That’s Farming editor, Catherina Cunnane, in conversation with sheep farmer, Tony Hanly (33) in this week’s sheep farming segment.
“In 2009, after years of working and helping on farms, I decided I was going to give it a go myself, and I have never looked back.
I am a first-generation farmer on this holding, originally from and living in Herbertstown, County Limerick.
My earliest farming memories revolve around rearing calves and feeding pet lambs.
I had an interest in farming from a young age and am the youngest of nine siblings.
The other eight are a good bit older than me, and one brother worked on a local farm where I used to help him.
He had an interest himself then and started rearing calves at home.
Meanwhile, one of my sisters married a sheep and beef farmer, so I spent my school holidays with them, and that is where my interest in sheep began.
So, as far back as I can remember, I have had an interest in farming. There is an acre of ground with the cottage I grew up in, where I have a small yard and some sheds, so I rent everything else, including 23-acres.
Now, I am a part-time farmer, running the Herbertstown Flock, and I work full-time in the construction industry.
I farm alongside my wife, Katie, with help from our three daughters: Grainne, Caoimhe and Therese.
We have pedigree Suffolk and Charollais ewes and plan on venturing into Texels this year.
With the latter, I am looking to breed high-quality rams and ewes that will produce good quality lambs with a good carcass, size, and weight coupled with ease of lambing.
Regarding my chosen breeds, as a pedigree breeder, I find they are a popular choice of ram, plus I run these with some commercial ewes.
I find both breeds give good carcass size and weight and easy finish also.

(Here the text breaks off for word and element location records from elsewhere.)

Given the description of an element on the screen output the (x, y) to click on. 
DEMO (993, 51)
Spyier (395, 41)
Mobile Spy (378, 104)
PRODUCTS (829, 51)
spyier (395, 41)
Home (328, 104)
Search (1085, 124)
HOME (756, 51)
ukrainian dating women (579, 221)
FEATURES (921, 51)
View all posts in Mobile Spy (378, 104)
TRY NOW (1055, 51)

Working full-time off-farm, I find Charollais especially good for their ease of lambing.
Well, with branching into the pedigree side of it, it looked like it was going to be an expensive change to get good bloodlines and good quality stock.
I was fortunate enough to come across a breeder who would sell me pet ewe lambs which worked out well and slightly cheaper.

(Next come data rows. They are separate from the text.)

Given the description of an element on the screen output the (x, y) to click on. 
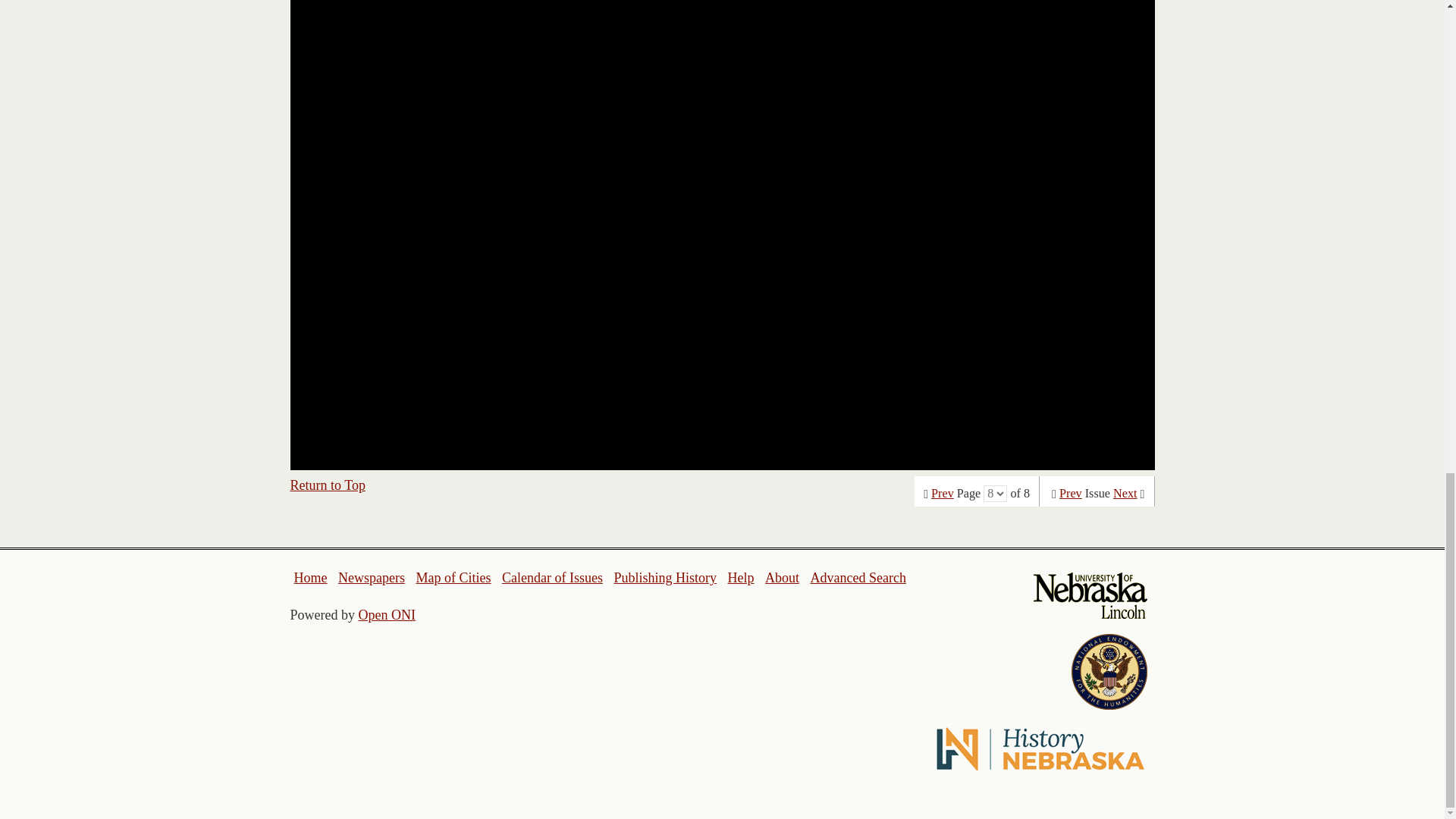
Open ONI (386, 614)
About (782, 577)
Prev (1070, 493)
Next (1125, 493)
Publishing History (664, 577)
Return to Top (327, 485)
Calendar of Issues (552, 577)
Help (740, 577)
Newspapers (370, 577)
Home (310, 577)
Prev (942, 493)
Advanced Search (857, 577)
Map of Cities (452, 577)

They have also advised me on what to do as I started out and have been buying my ewes from him for four years this year.
Lambing and progeny
Currently, there are 20 breeding ewes and 2 rams as I am gradually reducing commercial sheep numbers to go completely pedigree. Also, there are 12 cattle as part of a calf-to-beef enterprise.

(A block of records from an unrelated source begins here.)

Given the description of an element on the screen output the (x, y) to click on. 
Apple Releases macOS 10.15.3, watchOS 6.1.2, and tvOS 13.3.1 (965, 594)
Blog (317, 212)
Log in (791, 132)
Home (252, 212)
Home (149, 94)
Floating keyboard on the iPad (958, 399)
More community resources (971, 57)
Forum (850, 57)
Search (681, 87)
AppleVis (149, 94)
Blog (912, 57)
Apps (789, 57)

I lamb pedigrees in January and February (as I sponge ewes) and commercials at the end of March, all indoors to have progeny on time for ram sales.
Currently, I do not utilise cameras to assist with lambing season, but I am constructing a new shed and will install one there.
I slaughter my commercial progeny in factories or sell to local butchers. For me, seeing new lambs in pens enables me to see that the hard work is paying off, as does walking through the stock on a summer evening.
Honestly, my biggest challenge is the bookwork as I was never one for the books in school or now, but I manage all the same.
Due to Covid-19’s impact on the agricultural show calendar, I have not had a chance to exhibit any of my pedigree lambs as they first arrived in 2020.
There have been no shows since due to Covid-19, so the closest I got were shows and sales.
Between sales and meeting other breeders, coupled with shearing, which I started in recent times, I have met so many different people that way.
I would have to say the highlight would be the friends I have made within the industry.
Extreme patients and a willingness to work hard are needed to succeed in sheep farming. If you enjoy and want it, go for it as it is a really enjoyable part of the agricultural industry.
If I could turn back the clock, I would have done an agricultural course and got into pedigrees sooner.
Expansion and 100% pedigree breeding
Once I introduce Texels to the farm, I plan on building numbers in all three breeds in the hope of running up to 60 ewes in my long-term plan, all going well
In five years, I hope to be fully established with repeat custom from clients for rams.
In terms of sheep farming’s viability, there are some with big numbers that make it viable, but for myself, on such a small scale, it was not.
That is why I made the jump to pedigreed in the hope it would be viable, but it is early days in that venture, so time will tell.
I made the jump into pedigrees because I refuse to get out of sheep. Some will tell me I am mad, but that is my preference.
Well, at the moment, sheep prices are fairly good, but it is a market that can drop as quickly as it rises and for a number of years.
Wool prices have been low, so like any industry, the challenges lie in trying to make it pay.
My ultimate goal would be to farm full-time, but I cannot see that happening.
Honestly, I do not know with the way the world is changing, but hopefully, the future of farming is bright.”